The dining room has good panelling of the early
18th century. The hall, staircase and withdrawing
room all have panelling and finishings of the same
date. They present a particularly pleasing example
of the Queen Anne style.
The timbers of the roof of the solar portion of the
house are of original 15th-century date and must have
originally been open to the solar below, the present
attic floor having been inserted in the 16th century.
It is now divided by a partition of that date into two
rooms. The eastern, which is also the larger room,
is known as the 'chapel,' and is lighted by a 16th-century four-light mullioned window in the east
gable. The roof was originally gabled on both east
and west, but the western gable has been removed
and the roof hipped to conform with the surrounding
roofing. The cutting of the timbers is immediately
obvious from the inside. In both rooms are remains
of 16th-century plastering. Few other details of
interest exist elsewhere in the house. Some 15th-century glazed tiles, probably taken up from hearths,
are preserved.
Externally the elevations are flat and uninteresting.
An embattled parapet crowns the walls, behind which
rises a tiled, hipped roof with small dormer windows.

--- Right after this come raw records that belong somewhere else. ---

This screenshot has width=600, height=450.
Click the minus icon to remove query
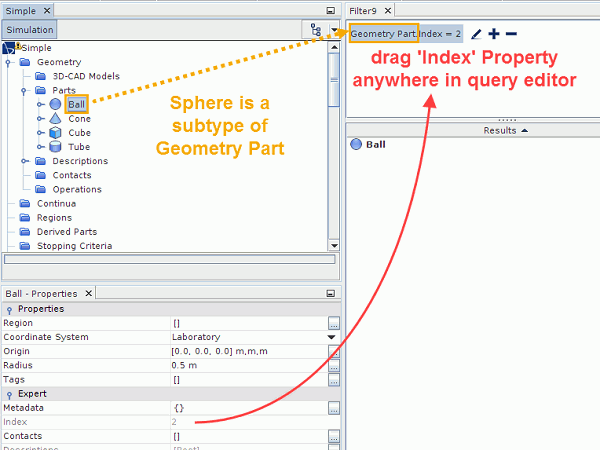pyautogui.click(x=511, y=34)
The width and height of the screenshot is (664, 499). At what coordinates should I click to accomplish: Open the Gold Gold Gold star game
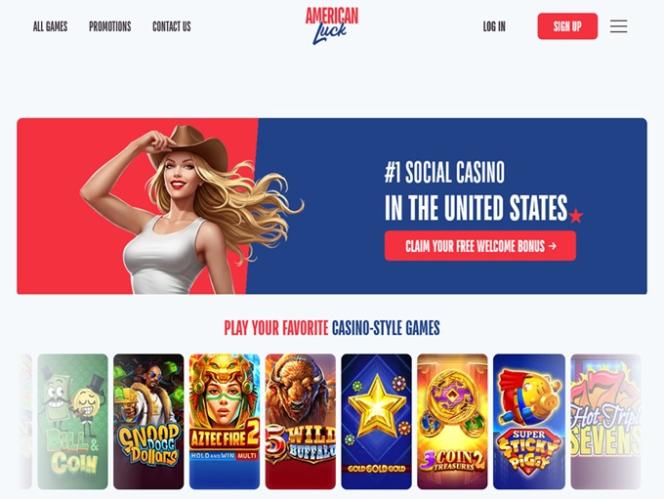click(x=376, y=421)
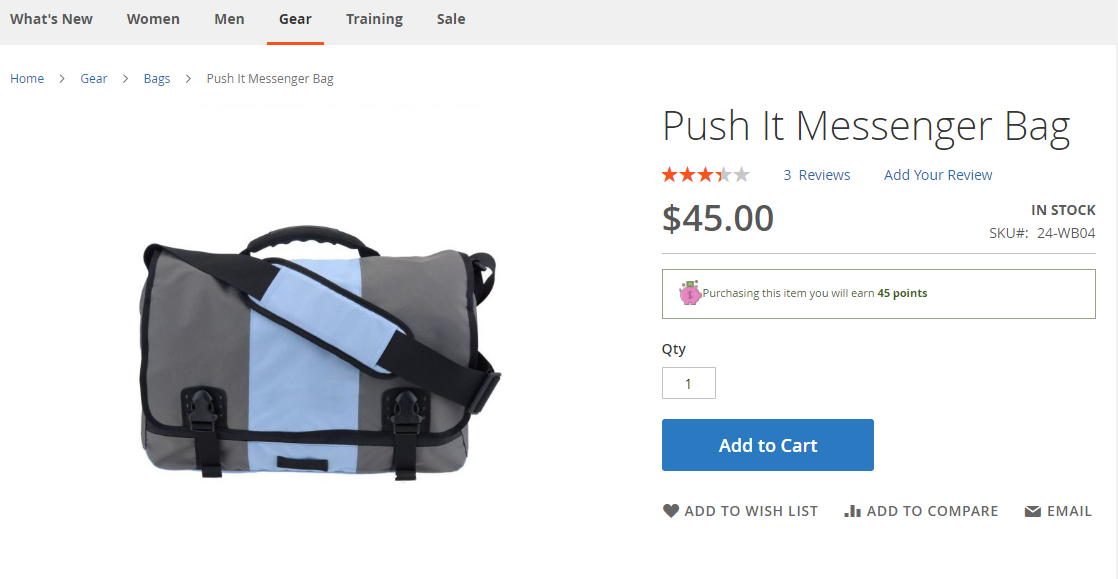Open the What's New menu
Screen dimensions: 1118x579
coord(51,19)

A moulded string-course marks the level of the first
floor. The large sash windows impart an 18th-century
air to the whole of the exterior, which is curiously at
variance with the embattled parapet. The front
elevation is rendered interesting by the juxtaposition
of the 14th-century tower and the 16th-century
stone stack of the hall, surmounted by its diagonal
brick chimney shafts. All that portion of the older
house to the north of the tower has been refaced at
the period of the modern additions on this side. The
east, or garden, front has its embattled parapet interrupted by the 'chapel' gable and by the long, narrow
windows of the staircase hall. A flight of steps, with
good wrought-iron
railings, leads from
the staircase hall to
the garden. On
the west side of the
house a stone wall
running westwards
at right angles from
the house, against
which it abuts,
divides the fore-court from the
garden, and communication is
secured by a stone
doorway with a
straight-sided two-centred head. The
portion of walling
in which this is
contained measures
about 2 ft. 10½ in.
in thickness. Its distance from the
house, with which
it is connected by
about 84 ft. of thinner walling, precludes the possibility of its having
originally formed a portion of the kitchen wing
which has presumably disappeared; probably it
originally formed part of the north wall of an outhouse or barn. The terraced garden on the east side
of the house slopes down to the Severn; that on the
south seems still to preserve much of its original 16th-century arrangement.
MANORS
At the time of the Domesday Survey
Urse D'Abitot held of the manor of
Wick 5 hides at HOLT which Ailric
had previously held, 'rendering the customary rent
except the peasants' labour, as it could be obtained
from the reeve.' (fn. 11) The estate passed with the rest
of Urse's possessions to the Beauchamps, who held
it in demesne (fn. 12) until William Beauchamp gave it to
his younger son John between 1235 and 1269. (fn. 13)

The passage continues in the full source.